Department of Chemistry and Applied Biosciences, RETHINK, ETH Zurich, 8093, Zurich, Switzerland.
Department of Medicinal Chemistry, Boehringer Ingelheim Pharma GmbH & Co. KG, Birkendorfer Straße 65, 88397, Biberach an der Riss, Germany.
Sci Data. 2022 Jun 7;9(1):273. doi: 10.1038/s41597-022-01390-7.
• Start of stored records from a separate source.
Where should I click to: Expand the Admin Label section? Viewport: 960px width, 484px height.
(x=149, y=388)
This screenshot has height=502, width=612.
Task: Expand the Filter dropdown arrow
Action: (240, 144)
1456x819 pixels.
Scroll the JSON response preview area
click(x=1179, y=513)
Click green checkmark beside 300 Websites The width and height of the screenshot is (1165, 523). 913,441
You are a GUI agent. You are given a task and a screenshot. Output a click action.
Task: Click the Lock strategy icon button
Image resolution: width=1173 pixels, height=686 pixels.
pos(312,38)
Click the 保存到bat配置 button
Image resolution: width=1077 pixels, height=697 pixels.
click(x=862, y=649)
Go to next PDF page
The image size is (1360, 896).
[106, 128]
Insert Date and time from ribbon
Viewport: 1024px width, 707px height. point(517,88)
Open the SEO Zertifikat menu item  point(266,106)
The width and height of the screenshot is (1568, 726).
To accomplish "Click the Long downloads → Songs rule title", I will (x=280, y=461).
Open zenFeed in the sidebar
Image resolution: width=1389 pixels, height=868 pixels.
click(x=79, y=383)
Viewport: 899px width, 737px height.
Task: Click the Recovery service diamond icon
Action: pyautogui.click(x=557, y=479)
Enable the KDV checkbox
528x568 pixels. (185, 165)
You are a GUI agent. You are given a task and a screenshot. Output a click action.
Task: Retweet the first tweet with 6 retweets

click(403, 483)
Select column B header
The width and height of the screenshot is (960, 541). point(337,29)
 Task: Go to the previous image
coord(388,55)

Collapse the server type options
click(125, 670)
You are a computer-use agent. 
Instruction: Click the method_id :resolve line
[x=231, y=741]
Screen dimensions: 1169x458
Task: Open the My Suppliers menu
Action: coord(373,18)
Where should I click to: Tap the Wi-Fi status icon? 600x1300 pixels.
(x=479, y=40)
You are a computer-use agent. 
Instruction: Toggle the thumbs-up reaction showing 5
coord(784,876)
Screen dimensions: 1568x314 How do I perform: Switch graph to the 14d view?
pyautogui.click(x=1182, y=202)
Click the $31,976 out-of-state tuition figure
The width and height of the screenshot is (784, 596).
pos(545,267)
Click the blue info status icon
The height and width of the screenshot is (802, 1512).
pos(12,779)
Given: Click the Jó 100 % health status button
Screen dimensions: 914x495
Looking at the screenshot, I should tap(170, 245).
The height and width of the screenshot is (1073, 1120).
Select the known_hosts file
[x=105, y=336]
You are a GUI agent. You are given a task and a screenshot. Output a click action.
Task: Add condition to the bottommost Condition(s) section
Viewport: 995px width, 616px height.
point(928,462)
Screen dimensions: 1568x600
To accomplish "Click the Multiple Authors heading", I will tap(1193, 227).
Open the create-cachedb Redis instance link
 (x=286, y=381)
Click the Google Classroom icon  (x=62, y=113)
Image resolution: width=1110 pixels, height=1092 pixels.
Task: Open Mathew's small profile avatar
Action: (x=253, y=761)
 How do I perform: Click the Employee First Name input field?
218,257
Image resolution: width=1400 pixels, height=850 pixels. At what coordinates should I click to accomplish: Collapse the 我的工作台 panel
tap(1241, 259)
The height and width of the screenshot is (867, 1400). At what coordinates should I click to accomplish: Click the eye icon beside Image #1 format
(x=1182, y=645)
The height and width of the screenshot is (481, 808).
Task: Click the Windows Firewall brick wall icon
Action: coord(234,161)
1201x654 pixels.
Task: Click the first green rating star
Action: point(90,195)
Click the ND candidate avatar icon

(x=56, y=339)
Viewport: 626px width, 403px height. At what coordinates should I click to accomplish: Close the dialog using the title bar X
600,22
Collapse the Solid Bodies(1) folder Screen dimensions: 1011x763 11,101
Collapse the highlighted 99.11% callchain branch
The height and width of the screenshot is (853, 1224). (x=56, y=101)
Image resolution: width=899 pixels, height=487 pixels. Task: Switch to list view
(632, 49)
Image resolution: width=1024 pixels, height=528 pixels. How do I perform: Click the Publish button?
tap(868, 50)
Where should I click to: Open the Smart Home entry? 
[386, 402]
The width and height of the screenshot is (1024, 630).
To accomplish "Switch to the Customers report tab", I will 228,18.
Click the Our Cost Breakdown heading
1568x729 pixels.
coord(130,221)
Machine learning approaches in drug discovery, as well as in other areas of the chemical sciences, benefit from curated datasets of physical molecular properties. However, there currently is a lack of data collections featuring large bioactive molecules alongside first-principle quantum chemical information. The open-access QMugs (Quantum-Mechanical Properties of Drug-like Molecules) dataset fills this void. The QMugs collection comprises quantum mechanical properties of more than 665 k biologically and pharmacologically relevant molecules extracted from the ChEMBL database, totaling ~2 M conformers. QMugs contains optimized molecular geometries and thermodynamic data obtained via the semi-empirical method GFN2-xTB. Atomic and molecular properties are provided on both the GFN2-xTB and on the density-functional levels of theory (DFT, ωB97X-D/def2-SVP). QMugs features molecules of significantly larger size than previously-reported collections and comprises their respective quantum mechanical wave functions, including DFT density and orbital matrices. This dataset is intended to facilitate the development of models that learn from molecular data on different levels of theory while also providing insight into the corresponding relationships between molecular structure and biological activity.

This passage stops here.